火曜日, 12月 20, 2005

The SUSE Project

















Today I installed SUSE Linux 10.o, not as a partition but as the sole OS running on my VGNT350p. Totally erasing all my windoze shareware and even the 5Gb partition Sony allocated for a recovery. Thus begins my journal (I can't say it's my first stab at Linux) of the trials and tribulations of dealing with a microsoft world. My goal is to be able to do everything that one could possibly do on another OS better with Linux.

Having plenty of room (60) Gb I installed everything that was on the DVD. (I mean literally everything) after checking 15000 boxes I got to the bottom and found zzz all, well at least I was able to do a cursory inspection of what everything was. I was happy to see that kismet, netcat, tcpdump, ethereal, and Mozilla where all in that list.

I initially started KDE but I hate their interface, so I moved over to gnome, only to find that it would load a gnome session but wouldn't respond to any requests to run applications. I also was unable to logout, switch into a virtual screen to logout (F1-F12 did nothing) I would get the little watch icon but after 10 minutes or so there I was nothing happening. I attribute this probably to some script that ran because I chose KDE as default. I have this suspicion that the guys at suse are prejudiced against gnome. In version 9.2 I ran into nightmare problems trying to install a gnome desktop on an older PIImmx PC. So I wanted to be able to use my laptop right away and didn't want problems. Probably what they figure at suse, that the novice would take the path of least resistance. OK, so I'm back in KDE.

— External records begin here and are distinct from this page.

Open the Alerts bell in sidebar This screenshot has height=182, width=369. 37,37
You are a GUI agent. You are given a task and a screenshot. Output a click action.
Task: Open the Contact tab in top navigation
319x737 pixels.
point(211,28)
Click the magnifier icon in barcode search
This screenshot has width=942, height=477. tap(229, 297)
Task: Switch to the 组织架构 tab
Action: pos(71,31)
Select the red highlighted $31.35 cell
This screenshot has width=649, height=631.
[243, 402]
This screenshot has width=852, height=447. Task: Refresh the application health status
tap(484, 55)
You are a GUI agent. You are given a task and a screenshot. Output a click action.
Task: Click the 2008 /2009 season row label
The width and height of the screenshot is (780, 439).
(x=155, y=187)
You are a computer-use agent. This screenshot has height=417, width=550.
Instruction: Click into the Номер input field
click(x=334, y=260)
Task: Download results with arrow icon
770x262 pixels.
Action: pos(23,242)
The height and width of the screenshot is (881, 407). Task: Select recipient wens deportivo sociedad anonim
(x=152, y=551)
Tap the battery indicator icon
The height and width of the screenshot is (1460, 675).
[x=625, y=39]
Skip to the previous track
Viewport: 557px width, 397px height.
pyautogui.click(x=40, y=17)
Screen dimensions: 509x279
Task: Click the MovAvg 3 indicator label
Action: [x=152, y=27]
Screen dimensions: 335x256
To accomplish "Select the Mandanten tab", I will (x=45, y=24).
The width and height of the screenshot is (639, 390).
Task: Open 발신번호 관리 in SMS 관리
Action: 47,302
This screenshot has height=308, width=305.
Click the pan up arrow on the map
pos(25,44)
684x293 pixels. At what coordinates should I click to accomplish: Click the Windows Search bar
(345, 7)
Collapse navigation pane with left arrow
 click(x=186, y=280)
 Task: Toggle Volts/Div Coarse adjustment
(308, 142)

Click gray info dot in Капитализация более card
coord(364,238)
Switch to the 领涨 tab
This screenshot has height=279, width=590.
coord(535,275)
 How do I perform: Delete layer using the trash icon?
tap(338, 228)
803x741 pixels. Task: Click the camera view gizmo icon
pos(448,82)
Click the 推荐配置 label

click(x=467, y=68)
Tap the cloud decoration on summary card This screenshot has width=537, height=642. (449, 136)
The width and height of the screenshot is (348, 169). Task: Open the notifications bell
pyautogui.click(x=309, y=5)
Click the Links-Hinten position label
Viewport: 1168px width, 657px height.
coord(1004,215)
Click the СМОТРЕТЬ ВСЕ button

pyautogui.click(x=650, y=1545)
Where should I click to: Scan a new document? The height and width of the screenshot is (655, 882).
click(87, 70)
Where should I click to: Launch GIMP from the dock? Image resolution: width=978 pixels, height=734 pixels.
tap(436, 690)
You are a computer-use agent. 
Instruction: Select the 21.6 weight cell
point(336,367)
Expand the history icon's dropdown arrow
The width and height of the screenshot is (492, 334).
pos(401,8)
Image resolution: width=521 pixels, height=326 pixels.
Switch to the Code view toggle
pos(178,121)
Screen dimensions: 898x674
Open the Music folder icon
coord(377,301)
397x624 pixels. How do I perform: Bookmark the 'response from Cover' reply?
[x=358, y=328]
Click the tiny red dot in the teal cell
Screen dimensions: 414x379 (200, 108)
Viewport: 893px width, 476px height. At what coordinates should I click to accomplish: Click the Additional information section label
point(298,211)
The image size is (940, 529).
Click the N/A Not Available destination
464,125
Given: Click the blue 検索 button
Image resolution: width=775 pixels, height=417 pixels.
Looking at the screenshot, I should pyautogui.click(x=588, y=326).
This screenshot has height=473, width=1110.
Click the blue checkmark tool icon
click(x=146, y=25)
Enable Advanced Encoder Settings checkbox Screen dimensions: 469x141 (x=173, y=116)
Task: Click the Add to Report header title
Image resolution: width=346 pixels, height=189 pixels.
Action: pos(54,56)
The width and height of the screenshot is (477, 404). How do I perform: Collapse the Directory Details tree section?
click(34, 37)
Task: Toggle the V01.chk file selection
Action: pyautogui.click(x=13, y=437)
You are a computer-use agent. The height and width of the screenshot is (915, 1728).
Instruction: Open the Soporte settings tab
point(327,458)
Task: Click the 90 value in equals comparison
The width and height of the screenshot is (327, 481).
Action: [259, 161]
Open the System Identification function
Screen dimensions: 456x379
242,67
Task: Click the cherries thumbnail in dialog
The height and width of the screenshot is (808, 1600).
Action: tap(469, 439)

My current issues with SUSE were put on hold when I lost my wireless network on my windoze PC, and spent the morning getting my linksys router back on task. During this time of no Internet (my suse system is not recognizing any network selections whether eth or wlan) I thought Id call the fellas at suse and get some guidance to save me from the forest of datamining issues. That was a negative experience. It appears that there is no one over at the help center that understands English well enough to give any useful direction and its a mobile phone call for me during business hours so I don't benefit from the 800 number.

I did notice that at the top toolbar on the gnome desktop was an icon that showed it was at least picking up the wireless networks in my area very well actually.

A thought occurred to me while I was writing this that I should try Ubuntu and see how that goes, I could always import the rpms that are present on the suse disk at a latter time should I want or need them.